Time =  1514821344.580618
Done time = 1514821344.586008  elapsed =  0.005390167236328125
Bagged the following items
  apple
  banana
  compass
  flare
  glucose
  map
  matches
  note-case
  sandwich
  socks
  sunglasses
  suntan cream
  tent
  water
  waterproof overclothes
  waterproof trousers
for a total value of 1165 and a total weight of 500


## Discussion

### This is why we call it "code"

- Both programs solve the problem (I think).


- Two different programs come up with two different, but similar answers.


- Both programs are pretty unintelligible, even to someone who understands the programming language and the [algorithm](https://computer.howstuffworks.com/question717.htm). The concept of and study of __algorithms__ is central to this course.
    
### The O-1 Knapsack Problem and the two different solutions highlight core concepts in _Computing_

#### Syntax and Semantics

- Syntax is the grammar and rules of a language.
    - Computer programming languages have very precise and strict rules about syntax.
    - A missing colon, the wrong placement of an '=', etc. mean the computer will not execute your programs.
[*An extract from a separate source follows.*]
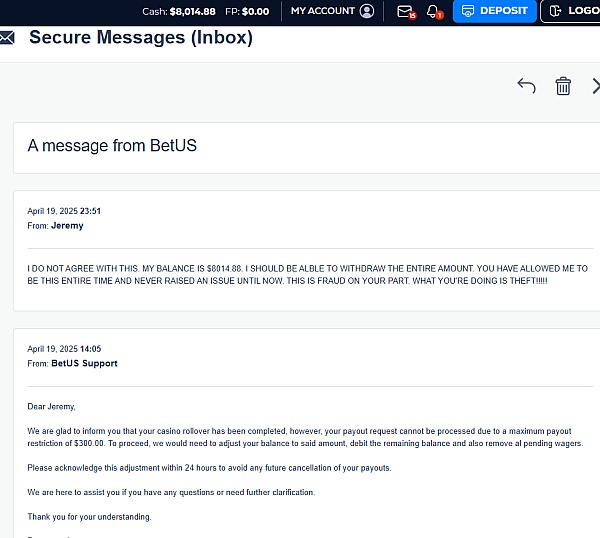Click the Secure Messages envelope icon
Screen dimensions: 600x538
point(7,37)
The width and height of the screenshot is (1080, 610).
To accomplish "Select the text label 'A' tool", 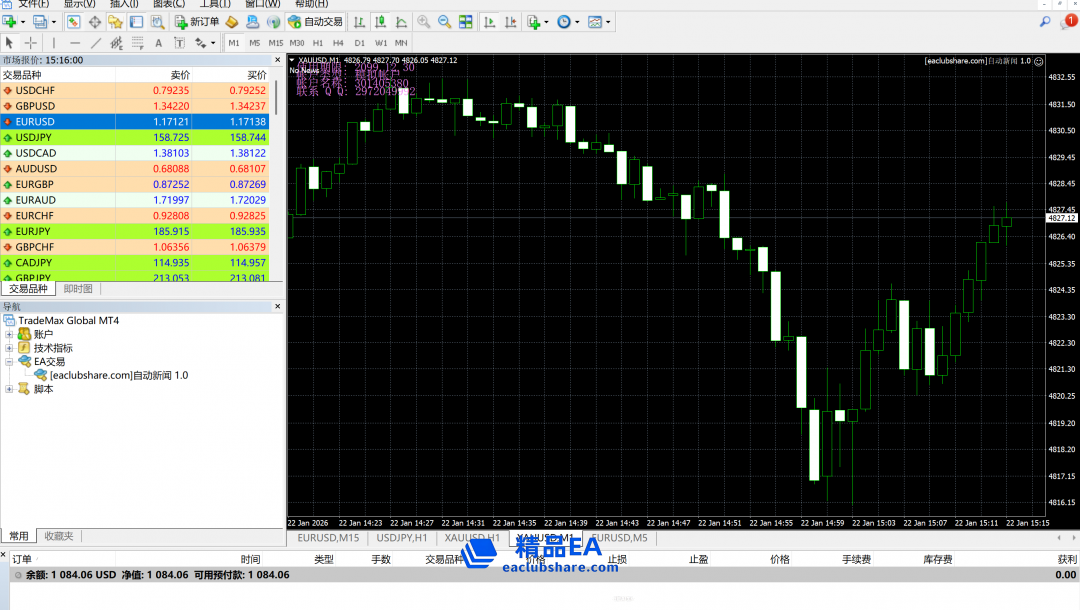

- Semantics is the _meaning_ of the program. 
    - "Butterflies ski sadly on unicorns" is syntactically correct but has semantically meaningless.
    - "Today is Tuesday" is syntactically correct but not a semantically meaningul answer to the question, "Is it snowing?"


- The computer executed both programs, but ...
    - Without my explanation, even after this course, figuring out the semantic intent would be hard.
    - And, without extensive testing and verification, we cannot be sure that the answer is correct (meaningful semantically).
        
#### Theory of Computation

- There is an simple but profound mathematical model that defines _computation._

- There are some problems that we can imagine, seem reasonable but for which we cannot compute a solution.
    
#### Computational Efficiency/Complexity

- Computer Science provably classifies problems based on
    - The amount of memory/computing time needed to solve a problem of size N.
    - The underlying realization that two seemly different problems are actually the same problem.


- We can trade-off
    - Using more memory to achieve a less CPU intensive solution, and vice-versa.
    - Approximate, and often very good solutions, achieved quickly versus the absolutely correct solution in an absurdly long amount of time.
    - Solution 1 above will always produce the correct answer.
    - Solution 2 produces an approximate answer.
    - But for more than 50 or 100 items, solving the problem takes longer than a lifetime.

        
#### Algorithms and Data Structures

- An _algorithm_ "is an unambiguous specification of how to solve a class of problems. Algorithms can perform calculation, data processing and automated reasoning tasks. (https://en.wikipedia.org/wiki/Algorithm)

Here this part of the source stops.